### WRITTEN TASK 1
Answer each question from the Battle Bros column.
(a) Which game did Drew originally teach Chris to play?
(b) What was Drew "gifted" that drew him into Necromunda?
(c) How many pages long is the rules compilation Chris sent Drew?
### WRITTEN TASK 2
In the Battle Bros column, list every hazard Drew says he had to save versus whenever he sat down to read the rules compilation.
### WRITTEN TASK 3
Decide whether each statement agrees with the Battle Bros column, and quote the words that settle it.
(a) Chris is the younger of the two brothers.
(b) The rules compilation has no illustrations other than explanatory diagrams.
(c) The column names and links the fan-made rules compilation.

Battle Bros Season Four, Chapter II: We Never Learned How to Read

Battle Bros is an ongoing bi-weekly column where Drew (PantsOptional) taught his brother Chris (head58) how to play Warhammer 40,000 and now is being hoisted by his own petard as he learns Necromunda. Catch up on their past adventures here.

Meet the Battle Bros

Chris

The older of the two brothers, and for once the more experienced in what is to come.

Drew

The younger brother, slowly realizing the horrors he has unleashed upon himself.


CHRIS: I’m not entirely sure why you’re here – or why I am frankly – but we’re glad you are, brickpigs. If you skipped last week, this season we’re exploring Necromunda. Just as our first season started due to me accidentally winning some 40K stuff, Drew was “gifted” a box of Eschers and now he has to suffer with me in the deep sump. We all float down here!

We started out with general kvetching about the game last time. This week I turn the Torment up three more triangles and give him a swirly in the morass of game rules.

DREW: Because the rules for this game are scattered across dozens of books, you were kind enough to send me a fan-made compilation of the rules (which we will not be naming nor linking). Well, maybe not “kind.” This thing is dense and it’s huge. We’re talking 400+ pages of “all killer no filler” rules text with no illustrations outside of explanatory diagrams – real engrossing stuff. For the first few weeks every time I tried to sit down and read through it I had to save versus paralyzation, poison, and death magic. It trapped me in a loop of opening the file, glazing over within moments, and then quickly alt-tabbing to go watch Doctor Who episodes from before you were born in an attempt to travel to a world where you could not hurt me like this.

### AVAILABLE DATA
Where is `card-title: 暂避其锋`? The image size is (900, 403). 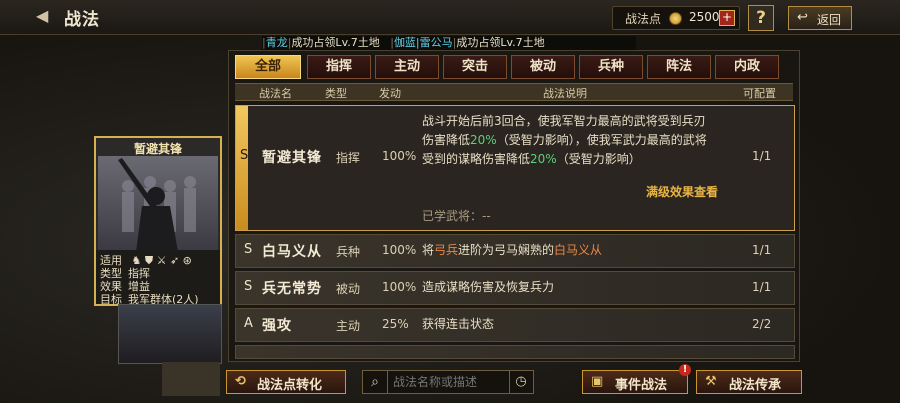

### RESPONSE BOX 1
(a) Warhammer 40,000
(b) A box of Eschers
(c) 400+ pages

### RESPONSE BOX 2
Paralyzation, poison, death magic

### RESPONSE BOX 3
(a) No: "The older of the two brothers, and for once the more experienced in what is to come."
(b) Yes: "with no illustrations outside of explanatory diagrams"
(c) No: "which we will not be naming nor linking"